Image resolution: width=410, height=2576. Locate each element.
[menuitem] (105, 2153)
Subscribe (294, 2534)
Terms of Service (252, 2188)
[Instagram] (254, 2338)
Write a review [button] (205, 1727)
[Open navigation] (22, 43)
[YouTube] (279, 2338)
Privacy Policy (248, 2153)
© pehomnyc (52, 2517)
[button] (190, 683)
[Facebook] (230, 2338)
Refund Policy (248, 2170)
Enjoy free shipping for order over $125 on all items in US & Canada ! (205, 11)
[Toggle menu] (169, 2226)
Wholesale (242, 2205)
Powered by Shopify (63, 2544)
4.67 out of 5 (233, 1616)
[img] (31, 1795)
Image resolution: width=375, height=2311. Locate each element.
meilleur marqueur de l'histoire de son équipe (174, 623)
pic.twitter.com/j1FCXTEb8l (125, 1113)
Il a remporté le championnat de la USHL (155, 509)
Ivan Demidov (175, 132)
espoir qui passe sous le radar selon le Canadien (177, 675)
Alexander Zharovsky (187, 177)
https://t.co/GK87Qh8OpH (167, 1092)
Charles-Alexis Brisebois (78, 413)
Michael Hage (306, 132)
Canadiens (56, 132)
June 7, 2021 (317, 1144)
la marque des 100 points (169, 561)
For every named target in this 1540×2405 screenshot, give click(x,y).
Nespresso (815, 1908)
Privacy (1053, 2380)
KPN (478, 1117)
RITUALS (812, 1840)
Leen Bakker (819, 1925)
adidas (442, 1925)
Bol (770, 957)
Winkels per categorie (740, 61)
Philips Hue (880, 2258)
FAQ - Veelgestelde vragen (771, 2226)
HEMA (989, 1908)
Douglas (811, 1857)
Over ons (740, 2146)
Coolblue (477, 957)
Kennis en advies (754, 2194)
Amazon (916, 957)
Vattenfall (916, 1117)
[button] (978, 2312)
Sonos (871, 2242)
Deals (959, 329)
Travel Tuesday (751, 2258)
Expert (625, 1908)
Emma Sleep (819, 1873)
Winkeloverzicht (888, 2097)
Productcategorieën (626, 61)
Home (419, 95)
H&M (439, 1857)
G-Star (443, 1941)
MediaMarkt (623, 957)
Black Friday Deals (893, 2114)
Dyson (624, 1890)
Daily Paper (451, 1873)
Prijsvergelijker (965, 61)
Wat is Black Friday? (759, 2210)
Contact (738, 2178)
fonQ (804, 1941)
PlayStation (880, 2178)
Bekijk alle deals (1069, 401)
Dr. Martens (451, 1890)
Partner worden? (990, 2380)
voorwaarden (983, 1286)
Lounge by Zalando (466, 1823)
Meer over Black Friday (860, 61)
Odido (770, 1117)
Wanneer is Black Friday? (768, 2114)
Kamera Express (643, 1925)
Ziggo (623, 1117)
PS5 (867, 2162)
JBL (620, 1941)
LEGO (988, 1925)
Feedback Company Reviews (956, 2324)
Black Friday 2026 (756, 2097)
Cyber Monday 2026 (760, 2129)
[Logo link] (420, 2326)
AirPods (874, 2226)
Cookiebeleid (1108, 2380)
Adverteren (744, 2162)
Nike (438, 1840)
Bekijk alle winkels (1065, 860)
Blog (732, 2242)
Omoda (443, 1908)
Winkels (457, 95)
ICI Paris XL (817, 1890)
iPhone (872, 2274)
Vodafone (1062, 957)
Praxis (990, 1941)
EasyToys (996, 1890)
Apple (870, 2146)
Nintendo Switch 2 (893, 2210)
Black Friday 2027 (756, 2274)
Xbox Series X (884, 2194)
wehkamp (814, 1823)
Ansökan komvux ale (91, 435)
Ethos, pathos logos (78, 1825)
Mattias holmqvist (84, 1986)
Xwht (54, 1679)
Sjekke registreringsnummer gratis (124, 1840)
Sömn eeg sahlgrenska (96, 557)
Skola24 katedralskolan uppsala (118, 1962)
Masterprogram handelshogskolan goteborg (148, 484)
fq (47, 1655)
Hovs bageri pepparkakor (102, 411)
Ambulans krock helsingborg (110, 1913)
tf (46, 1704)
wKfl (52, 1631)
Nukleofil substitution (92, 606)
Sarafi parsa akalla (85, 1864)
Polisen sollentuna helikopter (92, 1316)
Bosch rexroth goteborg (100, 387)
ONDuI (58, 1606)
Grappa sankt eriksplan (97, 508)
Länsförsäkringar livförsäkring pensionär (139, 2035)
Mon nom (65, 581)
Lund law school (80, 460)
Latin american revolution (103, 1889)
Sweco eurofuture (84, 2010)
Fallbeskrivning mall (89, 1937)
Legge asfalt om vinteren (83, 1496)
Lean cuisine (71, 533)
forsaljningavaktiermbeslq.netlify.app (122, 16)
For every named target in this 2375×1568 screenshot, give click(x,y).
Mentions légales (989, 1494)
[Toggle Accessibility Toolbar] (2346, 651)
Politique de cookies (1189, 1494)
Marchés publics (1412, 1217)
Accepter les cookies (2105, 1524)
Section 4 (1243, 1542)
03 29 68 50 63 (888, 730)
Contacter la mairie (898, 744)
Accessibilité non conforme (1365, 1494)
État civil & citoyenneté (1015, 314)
....
Transcribe verbatim. Cover the lines from the first line of the entries above to the line containing "KPN (478, 1117)", inclusive.

Response area:
Image resolution: width=410, height=2576. Locate each element.
[menuitem] (105, 2153)
Subscribe (294, 2534)
Terms of Service (252, 2188)
[Instagram] (254, 2338)
Write a review [button] (205, 1727)
[Open navigation] (22, 43)
[YouTube] (279, 2338)
Privacy Policy (248, 2153)
© pehomnyc (52, 2517)
[button] (190, 683)
[Facebook] (230, 2338)
Refund Policy (248, 2170)
Enjoy free shipping for order over $125 on all items in US & Canada ! (205, 11)
[Toggle menu] (169, 2226)
Wholesale (242, 2205)
Powered by Shopify (63, 2544)
4.67 out of 5 (233, 1616)
[img] (31, 1795)
Image resolution: width=375, height=2311. Locate each element.
meilleur marqueur de l'histoire de son équipe (174, 623)
pic.twitter.com/j1FCXTEb8l (125, 1113)
Il a remporté le championnat de la USHL (155, 509)
Ivan Demidov (175, 132)
espoir qui passe sous le radar selon le Canadien (177, 675)
Alexander Zharovsky (187, 177)
https://t.co/GK87Qh8OpH (167, 1092)
Charles-Alexis Brisebois (78, 413)
Michael Hage (306, 132)
Canadiens (56, 132)
June 7, 2021 (317, 1144)
la marque des 100 points (169, 561)
For every named target in this 1540×2405 screenshot, give click(x,y).
Nespresso (815, 1908)
Privacy (1053, 2380)
KPN (478, 1117)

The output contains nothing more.